_Instructions to follow_
Taking each line of the material below in turn, count those containing the string "beside". Provide the number alone.

——

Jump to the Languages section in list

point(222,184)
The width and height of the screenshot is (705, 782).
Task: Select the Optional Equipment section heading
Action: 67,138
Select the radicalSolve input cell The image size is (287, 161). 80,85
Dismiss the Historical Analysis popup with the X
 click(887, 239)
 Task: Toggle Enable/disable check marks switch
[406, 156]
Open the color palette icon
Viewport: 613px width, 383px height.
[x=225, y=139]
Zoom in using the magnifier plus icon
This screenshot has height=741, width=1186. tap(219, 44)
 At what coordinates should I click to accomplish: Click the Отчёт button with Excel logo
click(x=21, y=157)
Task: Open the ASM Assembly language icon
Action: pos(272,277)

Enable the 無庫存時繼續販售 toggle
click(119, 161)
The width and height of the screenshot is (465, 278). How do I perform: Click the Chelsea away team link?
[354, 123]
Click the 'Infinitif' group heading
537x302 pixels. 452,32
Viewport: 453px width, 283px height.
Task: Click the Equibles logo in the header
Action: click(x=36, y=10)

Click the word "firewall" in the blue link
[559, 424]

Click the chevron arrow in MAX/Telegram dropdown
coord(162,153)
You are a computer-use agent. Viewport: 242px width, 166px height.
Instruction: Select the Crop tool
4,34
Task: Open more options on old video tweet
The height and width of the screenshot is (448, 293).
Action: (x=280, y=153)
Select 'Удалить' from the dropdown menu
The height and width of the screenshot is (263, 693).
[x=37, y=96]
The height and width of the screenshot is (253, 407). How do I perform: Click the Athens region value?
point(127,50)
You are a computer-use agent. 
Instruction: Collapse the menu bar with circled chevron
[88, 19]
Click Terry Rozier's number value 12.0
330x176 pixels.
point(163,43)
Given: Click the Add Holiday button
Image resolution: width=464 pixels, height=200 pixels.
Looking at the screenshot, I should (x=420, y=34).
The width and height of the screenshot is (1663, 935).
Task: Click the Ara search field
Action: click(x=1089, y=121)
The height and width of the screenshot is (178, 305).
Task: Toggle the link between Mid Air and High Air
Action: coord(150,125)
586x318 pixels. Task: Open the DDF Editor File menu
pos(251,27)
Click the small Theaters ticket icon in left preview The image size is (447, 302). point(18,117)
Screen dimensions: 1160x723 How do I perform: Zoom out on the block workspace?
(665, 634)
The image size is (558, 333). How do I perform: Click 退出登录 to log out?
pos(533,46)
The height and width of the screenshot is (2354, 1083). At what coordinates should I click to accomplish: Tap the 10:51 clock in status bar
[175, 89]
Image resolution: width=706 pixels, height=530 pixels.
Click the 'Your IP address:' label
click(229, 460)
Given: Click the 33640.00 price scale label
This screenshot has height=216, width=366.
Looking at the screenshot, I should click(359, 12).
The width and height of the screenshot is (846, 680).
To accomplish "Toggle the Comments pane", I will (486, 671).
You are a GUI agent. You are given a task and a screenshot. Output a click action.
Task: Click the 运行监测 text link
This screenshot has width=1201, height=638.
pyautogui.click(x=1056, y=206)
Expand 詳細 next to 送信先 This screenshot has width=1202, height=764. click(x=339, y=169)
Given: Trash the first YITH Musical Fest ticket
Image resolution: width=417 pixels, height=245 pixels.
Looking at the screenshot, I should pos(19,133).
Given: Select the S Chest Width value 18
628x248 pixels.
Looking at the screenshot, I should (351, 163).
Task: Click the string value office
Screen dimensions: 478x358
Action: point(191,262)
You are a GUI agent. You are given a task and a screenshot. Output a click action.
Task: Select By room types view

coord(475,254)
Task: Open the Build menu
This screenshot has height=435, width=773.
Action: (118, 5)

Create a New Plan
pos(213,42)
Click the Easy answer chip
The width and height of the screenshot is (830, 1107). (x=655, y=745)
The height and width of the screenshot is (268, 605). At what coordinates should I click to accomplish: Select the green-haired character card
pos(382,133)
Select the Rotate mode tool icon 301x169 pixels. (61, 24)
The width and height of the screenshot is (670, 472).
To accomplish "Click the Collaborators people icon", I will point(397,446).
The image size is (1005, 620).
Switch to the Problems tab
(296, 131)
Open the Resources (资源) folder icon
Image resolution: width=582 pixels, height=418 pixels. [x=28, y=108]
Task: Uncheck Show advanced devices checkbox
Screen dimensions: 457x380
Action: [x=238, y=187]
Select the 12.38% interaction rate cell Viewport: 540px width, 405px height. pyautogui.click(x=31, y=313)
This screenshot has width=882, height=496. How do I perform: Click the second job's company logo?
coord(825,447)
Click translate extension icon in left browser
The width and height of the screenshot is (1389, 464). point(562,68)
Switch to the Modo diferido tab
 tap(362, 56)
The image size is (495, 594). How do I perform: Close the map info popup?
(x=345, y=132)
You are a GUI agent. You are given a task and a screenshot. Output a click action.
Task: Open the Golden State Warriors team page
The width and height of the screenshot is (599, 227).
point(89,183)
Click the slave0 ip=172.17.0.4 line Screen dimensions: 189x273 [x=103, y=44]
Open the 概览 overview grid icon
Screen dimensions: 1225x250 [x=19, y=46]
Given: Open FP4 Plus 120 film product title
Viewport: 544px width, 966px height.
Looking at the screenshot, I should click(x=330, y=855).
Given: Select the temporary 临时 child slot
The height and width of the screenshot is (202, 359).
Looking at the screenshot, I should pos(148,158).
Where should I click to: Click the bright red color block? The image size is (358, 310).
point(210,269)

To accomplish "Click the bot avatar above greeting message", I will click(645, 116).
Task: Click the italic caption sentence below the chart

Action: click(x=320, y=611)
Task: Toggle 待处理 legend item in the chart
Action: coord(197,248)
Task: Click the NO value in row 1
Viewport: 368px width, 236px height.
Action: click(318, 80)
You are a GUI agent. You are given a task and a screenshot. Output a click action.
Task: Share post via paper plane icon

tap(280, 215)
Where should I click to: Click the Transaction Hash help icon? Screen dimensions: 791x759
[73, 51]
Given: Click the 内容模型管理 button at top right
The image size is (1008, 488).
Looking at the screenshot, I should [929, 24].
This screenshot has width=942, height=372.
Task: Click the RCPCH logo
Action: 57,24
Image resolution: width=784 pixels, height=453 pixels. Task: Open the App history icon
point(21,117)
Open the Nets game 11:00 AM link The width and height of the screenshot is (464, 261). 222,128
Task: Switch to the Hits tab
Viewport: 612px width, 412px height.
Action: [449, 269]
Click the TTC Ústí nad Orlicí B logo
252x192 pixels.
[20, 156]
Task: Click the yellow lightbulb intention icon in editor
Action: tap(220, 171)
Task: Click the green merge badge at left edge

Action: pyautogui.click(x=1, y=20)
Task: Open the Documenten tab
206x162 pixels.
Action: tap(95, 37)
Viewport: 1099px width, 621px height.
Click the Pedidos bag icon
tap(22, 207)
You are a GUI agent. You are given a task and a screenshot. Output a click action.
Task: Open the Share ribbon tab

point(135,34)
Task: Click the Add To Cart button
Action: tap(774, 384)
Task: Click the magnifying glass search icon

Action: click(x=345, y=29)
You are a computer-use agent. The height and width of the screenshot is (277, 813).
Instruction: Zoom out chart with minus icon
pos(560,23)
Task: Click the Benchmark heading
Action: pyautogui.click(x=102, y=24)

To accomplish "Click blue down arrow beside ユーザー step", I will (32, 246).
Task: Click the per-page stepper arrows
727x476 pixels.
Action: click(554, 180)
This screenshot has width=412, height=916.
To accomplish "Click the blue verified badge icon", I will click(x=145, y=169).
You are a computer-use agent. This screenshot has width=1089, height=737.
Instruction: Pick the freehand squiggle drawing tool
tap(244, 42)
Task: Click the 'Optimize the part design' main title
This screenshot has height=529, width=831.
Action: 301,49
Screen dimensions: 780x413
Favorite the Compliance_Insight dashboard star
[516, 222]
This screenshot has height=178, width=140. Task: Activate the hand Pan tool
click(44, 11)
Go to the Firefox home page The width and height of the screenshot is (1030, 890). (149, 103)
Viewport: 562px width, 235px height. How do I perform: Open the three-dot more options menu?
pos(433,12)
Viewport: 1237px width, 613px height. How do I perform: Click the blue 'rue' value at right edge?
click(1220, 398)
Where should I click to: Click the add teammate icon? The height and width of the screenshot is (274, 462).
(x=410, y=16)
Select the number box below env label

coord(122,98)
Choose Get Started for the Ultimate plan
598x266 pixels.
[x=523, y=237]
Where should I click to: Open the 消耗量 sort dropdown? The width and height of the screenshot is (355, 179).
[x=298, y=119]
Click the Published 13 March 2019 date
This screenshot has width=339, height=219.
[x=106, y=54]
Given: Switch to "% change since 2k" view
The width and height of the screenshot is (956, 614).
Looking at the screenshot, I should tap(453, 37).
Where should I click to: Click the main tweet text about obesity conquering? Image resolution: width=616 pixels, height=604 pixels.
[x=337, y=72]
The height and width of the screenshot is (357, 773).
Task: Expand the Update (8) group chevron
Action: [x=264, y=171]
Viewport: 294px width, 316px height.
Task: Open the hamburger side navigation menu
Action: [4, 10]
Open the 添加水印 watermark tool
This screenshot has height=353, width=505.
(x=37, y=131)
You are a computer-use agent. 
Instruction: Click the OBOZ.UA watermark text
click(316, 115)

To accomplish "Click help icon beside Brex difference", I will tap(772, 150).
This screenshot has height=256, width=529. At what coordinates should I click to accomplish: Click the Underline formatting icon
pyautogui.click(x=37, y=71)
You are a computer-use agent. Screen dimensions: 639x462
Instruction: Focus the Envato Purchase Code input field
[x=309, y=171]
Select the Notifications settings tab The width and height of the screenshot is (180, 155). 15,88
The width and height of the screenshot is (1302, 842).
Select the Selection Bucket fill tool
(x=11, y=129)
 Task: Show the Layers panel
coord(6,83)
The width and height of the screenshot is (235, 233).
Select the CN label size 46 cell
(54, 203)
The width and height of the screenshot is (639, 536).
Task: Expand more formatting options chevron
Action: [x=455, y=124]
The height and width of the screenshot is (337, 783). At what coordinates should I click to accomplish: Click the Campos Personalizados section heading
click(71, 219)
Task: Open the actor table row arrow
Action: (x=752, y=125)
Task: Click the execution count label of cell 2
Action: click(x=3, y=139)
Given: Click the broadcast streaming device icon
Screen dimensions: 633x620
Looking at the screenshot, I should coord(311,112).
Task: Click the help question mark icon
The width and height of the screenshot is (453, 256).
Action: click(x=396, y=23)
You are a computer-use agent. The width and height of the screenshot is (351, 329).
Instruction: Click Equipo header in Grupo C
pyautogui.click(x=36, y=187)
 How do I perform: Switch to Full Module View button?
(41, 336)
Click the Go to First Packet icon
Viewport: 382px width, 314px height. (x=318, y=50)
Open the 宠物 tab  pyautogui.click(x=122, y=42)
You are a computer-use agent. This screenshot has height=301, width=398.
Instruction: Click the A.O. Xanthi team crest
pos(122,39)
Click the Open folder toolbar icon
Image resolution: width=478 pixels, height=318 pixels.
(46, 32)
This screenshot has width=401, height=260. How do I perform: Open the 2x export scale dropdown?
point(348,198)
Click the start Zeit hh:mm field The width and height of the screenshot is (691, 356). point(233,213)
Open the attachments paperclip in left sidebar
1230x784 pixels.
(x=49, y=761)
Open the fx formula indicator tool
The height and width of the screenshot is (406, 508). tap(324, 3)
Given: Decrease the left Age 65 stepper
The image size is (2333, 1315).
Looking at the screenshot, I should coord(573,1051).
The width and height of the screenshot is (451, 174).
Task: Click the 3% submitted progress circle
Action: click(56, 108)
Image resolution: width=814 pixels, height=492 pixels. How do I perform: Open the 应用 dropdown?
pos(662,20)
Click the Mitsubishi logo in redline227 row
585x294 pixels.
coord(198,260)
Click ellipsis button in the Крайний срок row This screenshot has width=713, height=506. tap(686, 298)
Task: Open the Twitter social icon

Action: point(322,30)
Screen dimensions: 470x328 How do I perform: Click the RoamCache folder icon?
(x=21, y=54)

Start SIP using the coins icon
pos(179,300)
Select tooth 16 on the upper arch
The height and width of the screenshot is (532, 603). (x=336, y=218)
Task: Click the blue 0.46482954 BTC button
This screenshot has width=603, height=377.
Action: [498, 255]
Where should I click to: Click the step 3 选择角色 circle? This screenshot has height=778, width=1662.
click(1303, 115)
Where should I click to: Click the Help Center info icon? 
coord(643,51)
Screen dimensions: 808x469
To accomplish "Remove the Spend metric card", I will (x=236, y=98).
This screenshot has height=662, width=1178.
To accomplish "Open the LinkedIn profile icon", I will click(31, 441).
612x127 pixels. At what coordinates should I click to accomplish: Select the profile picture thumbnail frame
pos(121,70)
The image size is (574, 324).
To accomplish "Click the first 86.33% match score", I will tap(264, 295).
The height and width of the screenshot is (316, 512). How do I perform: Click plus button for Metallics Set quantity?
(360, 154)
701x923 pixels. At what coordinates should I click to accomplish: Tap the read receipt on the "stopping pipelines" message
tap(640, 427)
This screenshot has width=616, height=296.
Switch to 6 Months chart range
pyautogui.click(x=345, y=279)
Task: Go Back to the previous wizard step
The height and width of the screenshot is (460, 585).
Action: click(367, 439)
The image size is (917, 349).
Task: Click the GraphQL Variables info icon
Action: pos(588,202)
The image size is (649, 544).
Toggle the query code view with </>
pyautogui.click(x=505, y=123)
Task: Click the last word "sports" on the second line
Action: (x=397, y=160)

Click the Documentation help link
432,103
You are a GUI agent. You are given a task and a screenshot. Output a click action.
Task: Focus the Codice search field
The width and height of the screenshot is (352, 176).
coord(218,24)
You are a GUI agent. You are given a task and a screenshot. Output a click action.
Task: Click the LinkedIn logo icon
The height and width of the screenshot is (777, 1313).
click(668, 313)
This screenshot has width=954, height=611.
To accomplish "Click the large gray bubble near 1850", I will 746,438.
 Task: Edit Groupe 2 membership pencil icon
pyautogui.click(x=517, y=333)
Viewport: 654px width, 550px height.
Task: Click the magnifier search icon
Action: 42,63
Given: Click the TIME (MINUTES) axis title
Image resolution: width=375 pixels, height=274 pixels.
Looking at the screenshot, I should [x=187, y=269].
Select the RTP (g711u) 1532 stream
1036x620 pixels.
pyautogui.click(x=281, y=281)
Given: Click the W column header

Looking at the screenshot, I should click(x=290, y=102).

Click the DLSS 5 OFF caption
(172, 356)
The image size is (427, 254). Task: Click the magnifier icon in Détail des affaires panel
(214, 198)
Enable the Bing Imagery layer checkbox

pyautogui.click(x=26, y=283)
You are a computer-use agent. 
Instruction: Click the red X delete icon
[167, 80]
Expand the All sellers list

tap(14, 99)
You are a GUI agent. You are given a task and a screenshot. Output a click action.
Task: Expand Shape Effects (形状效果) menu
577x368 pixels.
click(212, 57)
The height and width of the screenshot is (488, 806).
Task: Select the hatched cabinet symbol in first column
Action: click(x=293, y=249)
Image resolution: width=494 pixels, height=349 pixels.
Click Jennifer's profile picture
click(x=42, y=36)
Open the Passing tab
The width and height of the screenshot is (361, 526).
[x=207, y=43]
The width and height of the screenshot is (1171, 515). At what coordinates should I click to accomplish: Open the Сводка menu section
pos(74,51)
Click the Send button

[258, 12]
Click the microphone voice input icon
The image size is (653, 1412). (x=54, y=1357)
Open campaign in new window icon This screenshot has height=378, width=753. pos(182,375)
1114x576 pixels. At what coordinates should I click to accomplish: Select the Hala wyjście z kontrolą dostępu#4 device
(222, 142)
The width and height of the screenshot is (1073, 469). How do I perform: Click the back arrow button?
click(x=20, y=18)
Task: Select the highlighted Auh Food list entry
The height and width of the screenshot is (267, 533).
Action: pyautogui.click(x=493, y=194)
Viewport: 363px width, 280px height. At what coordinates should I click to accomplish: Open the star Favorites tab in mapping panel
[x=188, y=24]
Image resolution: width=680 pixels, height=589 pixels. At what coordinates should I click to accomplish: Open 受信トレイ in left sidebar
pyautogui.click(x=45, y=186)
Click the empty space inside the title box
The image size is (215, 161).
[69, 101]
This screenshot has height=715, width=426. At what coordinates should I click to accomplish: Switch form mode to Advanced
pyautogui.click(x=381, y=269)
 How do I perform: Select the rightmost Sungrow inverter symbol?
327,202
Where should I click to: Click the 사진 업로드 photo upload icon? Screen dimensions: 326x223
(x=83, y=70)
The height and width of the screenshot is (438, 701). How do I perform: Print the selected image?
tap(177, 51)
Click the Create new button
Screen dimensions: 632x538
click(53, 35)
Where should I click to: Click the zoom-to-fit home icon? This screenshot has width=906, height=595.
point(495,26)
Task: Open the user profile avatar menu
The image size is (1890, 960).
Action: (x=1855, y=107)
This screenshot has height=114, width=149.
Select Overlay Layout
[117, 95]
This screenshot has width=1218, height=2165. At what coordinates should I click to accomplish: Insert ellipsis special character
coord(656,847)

——

_Result of the exercise_
2